How each proposal for new rates lines up with the four principles above has significantly influenced support or opposition: nobody commented in opposition to Xcel’s proposal in Minnesota, Unitil’s proposal received support from the Massachusetts Department of Energy Resources, but National Grid’s proposal has been opposed by many stakeholders in the commonwealth. Evaluating the three proposals based on the four principles listed above, it becomes clear why the Unitil and Xcel plans were better received than National Grid’s plan:  

  1. Maintain a price signal for efficient heating, especially during times of peak demand. While there is usually plenty of room for new electric demand in the winter, that doesn’t mean we should incentivize inefficient use and waste. Unitil’s proposal would reduce the volumetric rate without eliminating it entirely, helping maintain a price signal for efficient electricity consumption. Xcel goes even further in the right direction, adjusting rates upward during times of high electricity demand and downward when there’s less electricity use (known as a “time of use” rate), providing an incentive for shifting use away from the most expensive hours of the day. National Grid’s proposal to charge a flat distribution fee regardless of consumption does not maintain that price signal.  
     
  2. Limit participation to households with heat pumps. Not all electric heating is efficient—heat pumps are, but electric resistance is not. Utilities should limit participation in electric heating rates to households that have a heat pump. This is where Unitil’s proposal is the best of the lot. Xcel’s would enable participation for any electric space heating, not just heat pumps, which could incentivize inefficient electric resistance heating. National Grid’s proposal also moves in the wrong direction, enabling participation by any household regardless of heating fuel, a recipe for simply subsidizing inefficient electric use.  
     
  3. Reduce energy burdens for low-income households. Too many households are struggling to afford their energy bills, often with disastrous consequences. Any rate design proposal should lower energy burdens for low-income households. Unfortunately, National Grid wouldn’t allow any low-income household participating in its proposed optional rate to also receive a discount for energy assistance. This contributed to vigorous stakeholder opposition to its proposal. Again, Unitil’s proposal was better, allowing low-income households to participate in the heat pump rate and receive the 40% discount on top of that. Xcel’s proposal has one feature that is even better: applying the discount for energy assistance automatically for all eligible low-income households, with a goal of keeping energy burdens below 4%. 
     
  4. Get efficient heat pumps to low-income households. Admittedly this last principle isn’t rate design, but it is equally important and intertwined. If only wealthier households are adding heat pumps, then a reduced winter electric rate for households with heat pumps will be regressive, with lower-income households paying higher rates. So any heat pump rate has to be paired with a robust program to fund installation of efficient heat pumps for low-income households. And those low-income households with heat pumps should automatically be given the heat pump rate and energy assistance to ensure their overall energy burden doesn’t increase.  

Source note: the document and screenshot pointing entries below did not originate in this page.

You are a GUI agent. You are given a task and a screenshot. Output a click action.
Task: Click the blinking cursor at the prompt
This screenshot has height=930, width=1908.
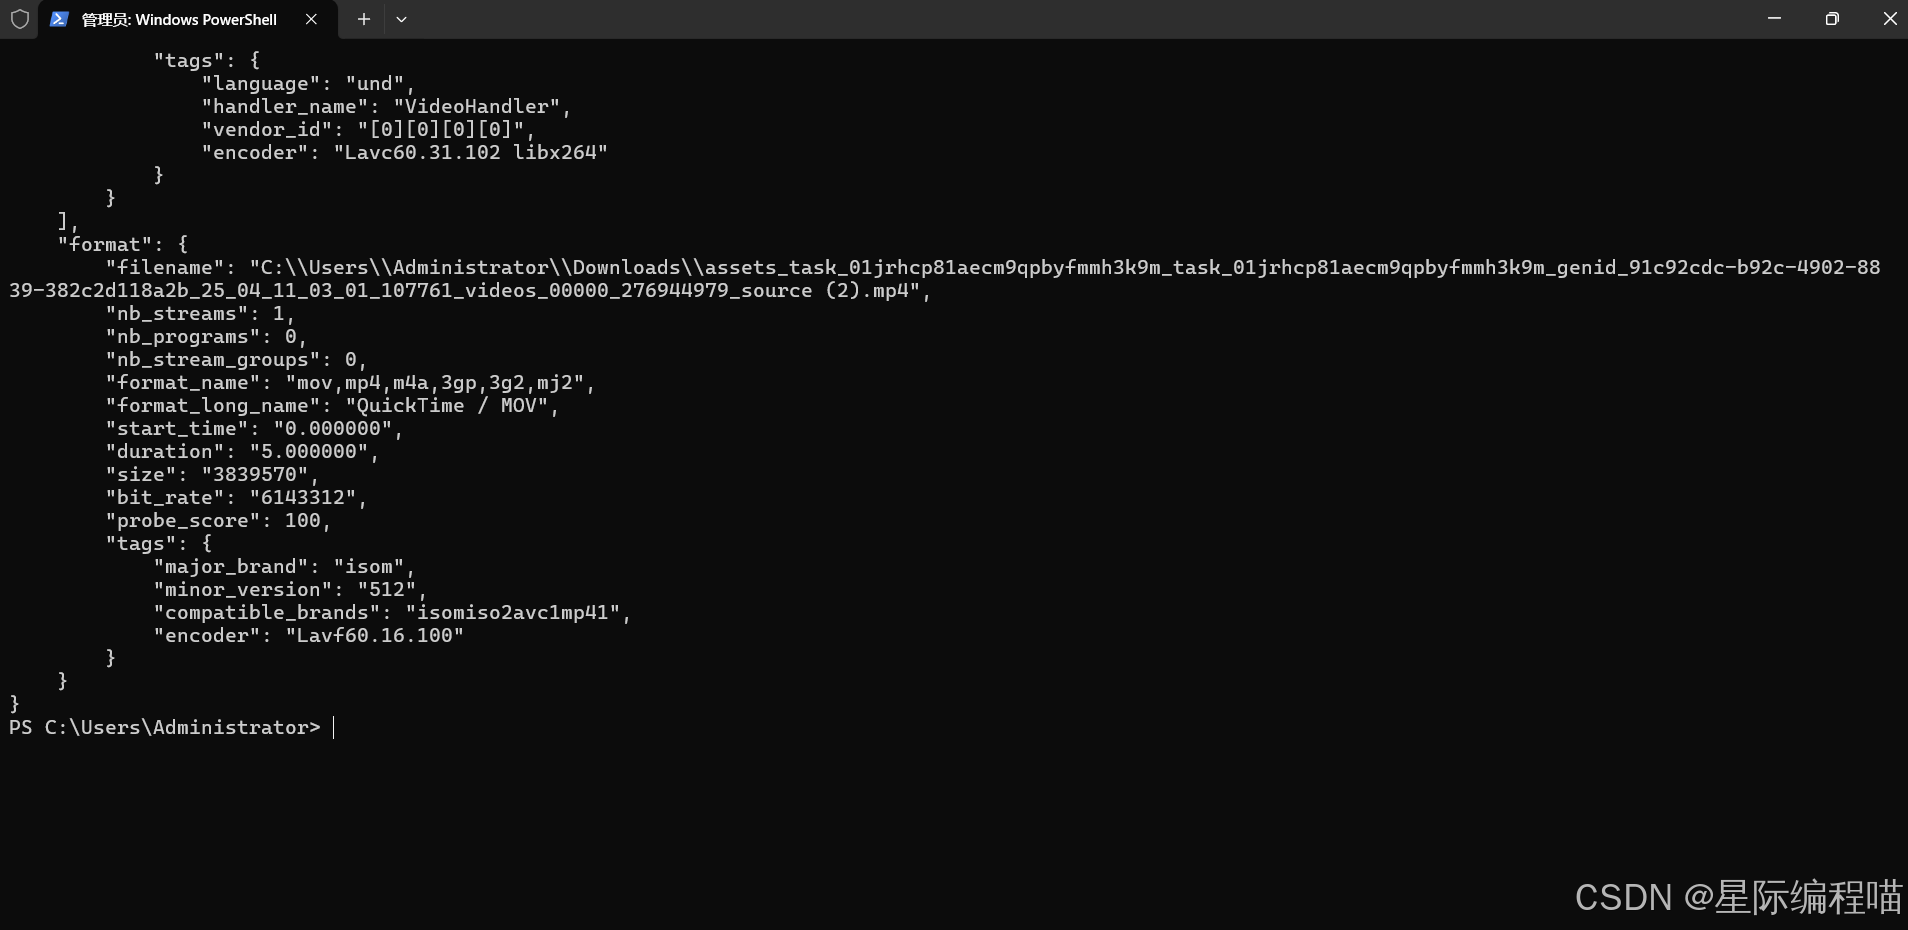click(334, 728)
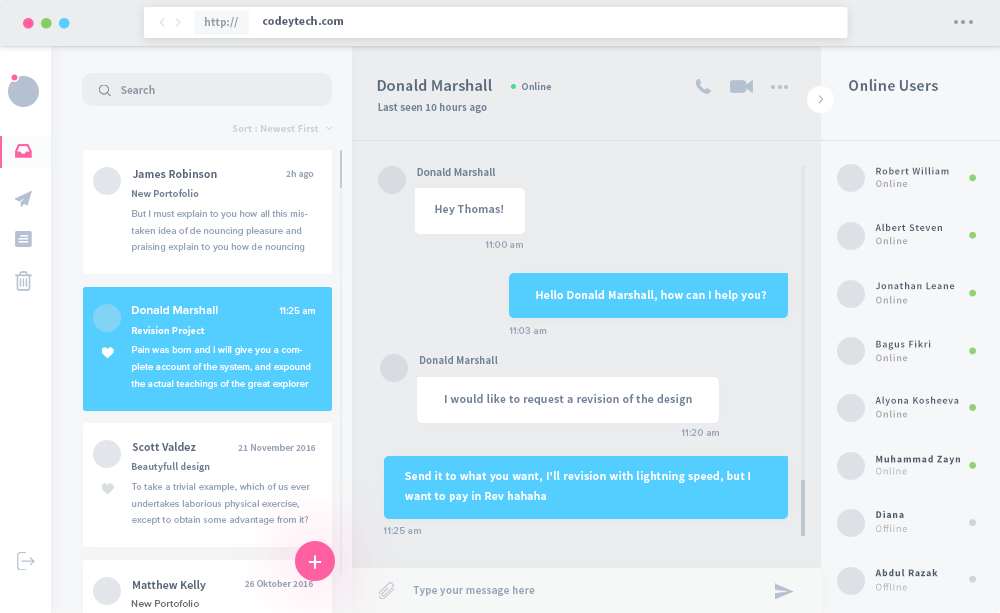Screen dimensions: 1000x613
Task: Open Robert William in online users
Action: 907,178
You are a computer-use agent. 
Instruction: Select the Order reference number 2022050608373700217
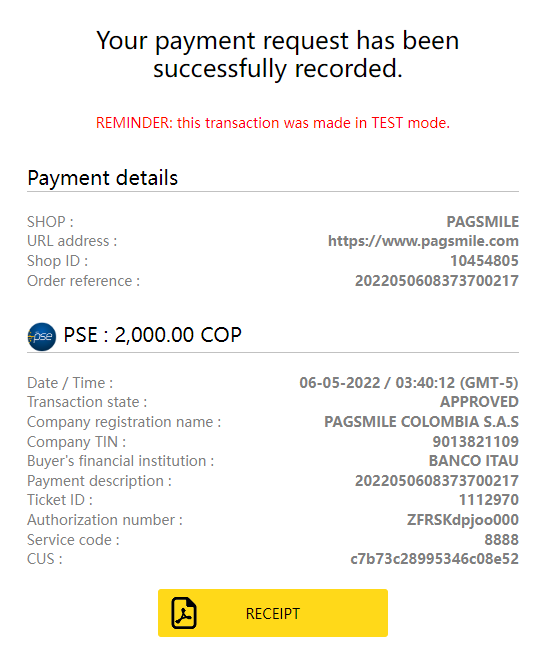[x=437, y=281]
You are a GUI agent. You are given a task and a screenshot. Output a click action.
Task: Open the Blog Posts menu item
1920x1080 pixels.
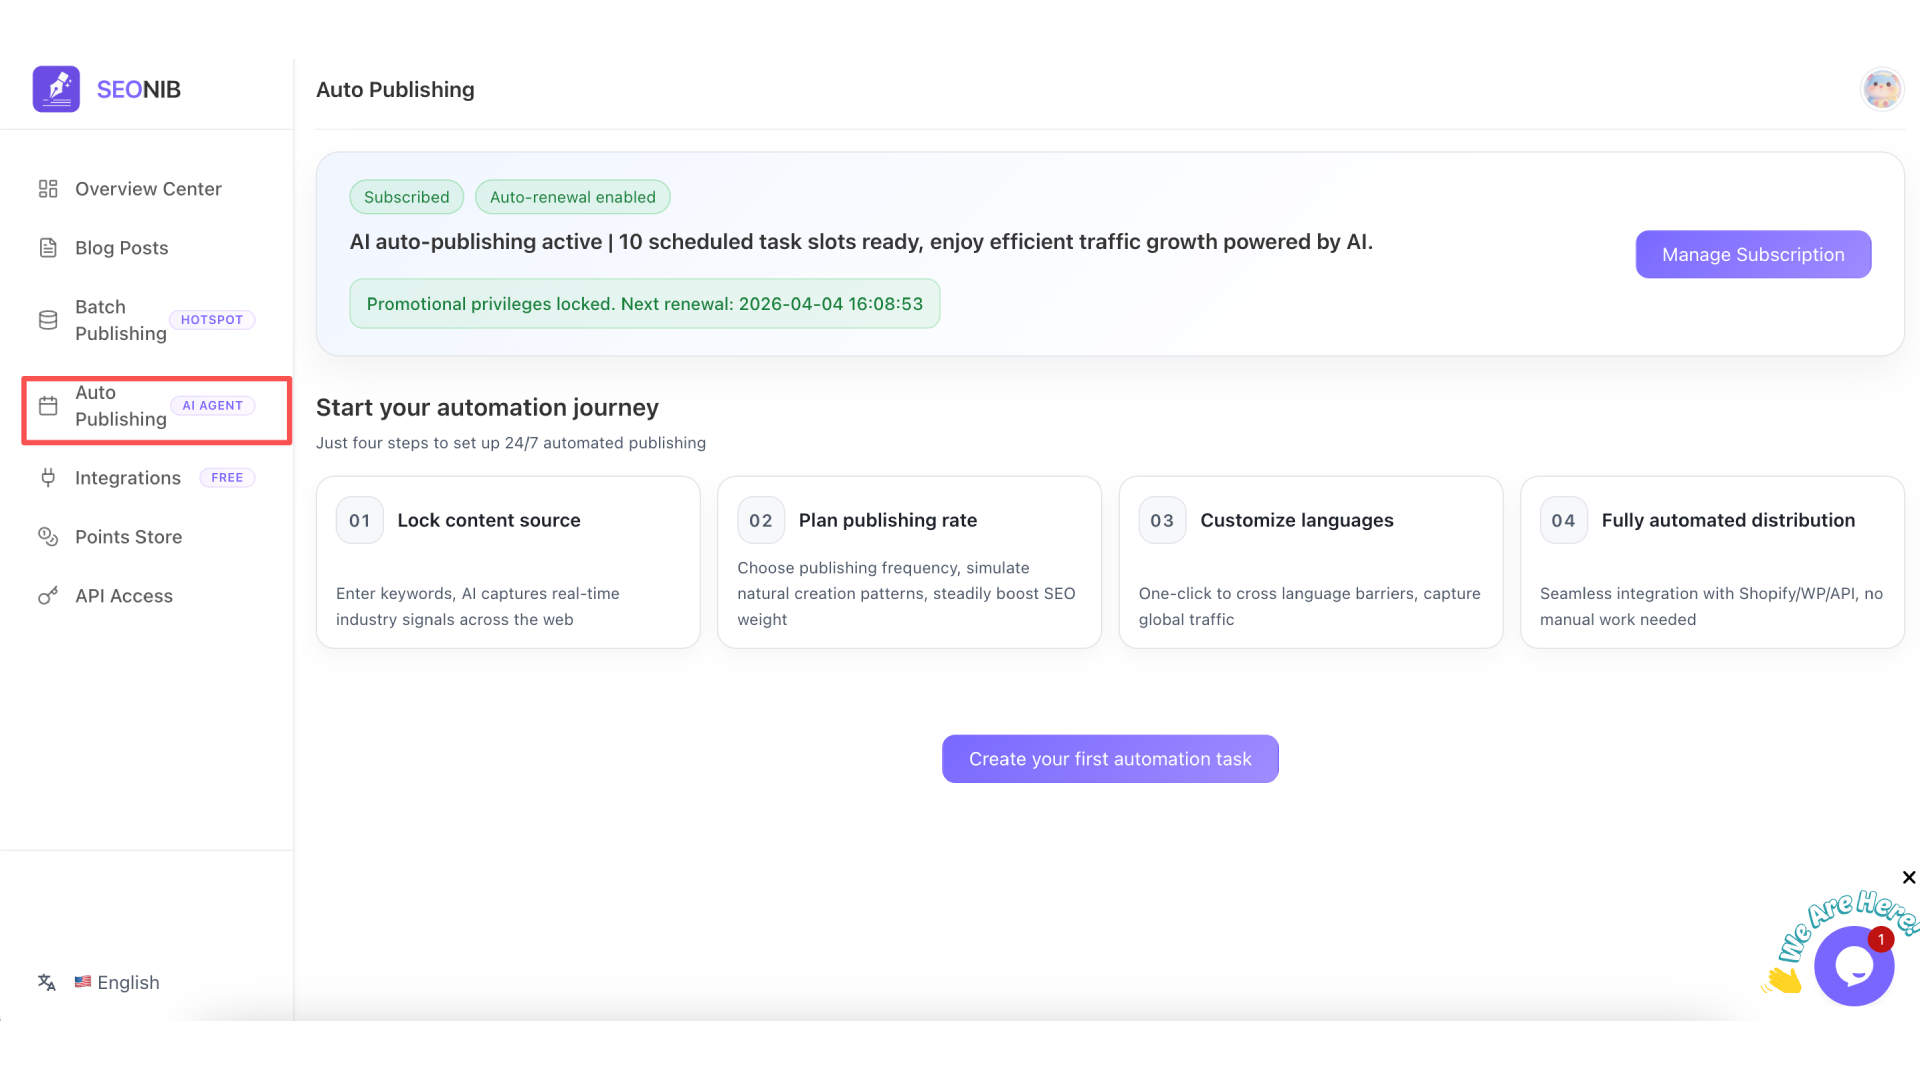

The recent proposals in Massachusetts and Minnesota are among the earliest for new optional rates to account for the differing costs and benefits of electric heating, but they won’t be the last. The Colorado legislature has mandated a proposal from utilities to encourage heat pump adoption in coming years, and more states are expected to do the same. The early proposals offer important lessons for other utilities and state regulators on the right—and wrong—ways to encourage efficient and affordable electric heating.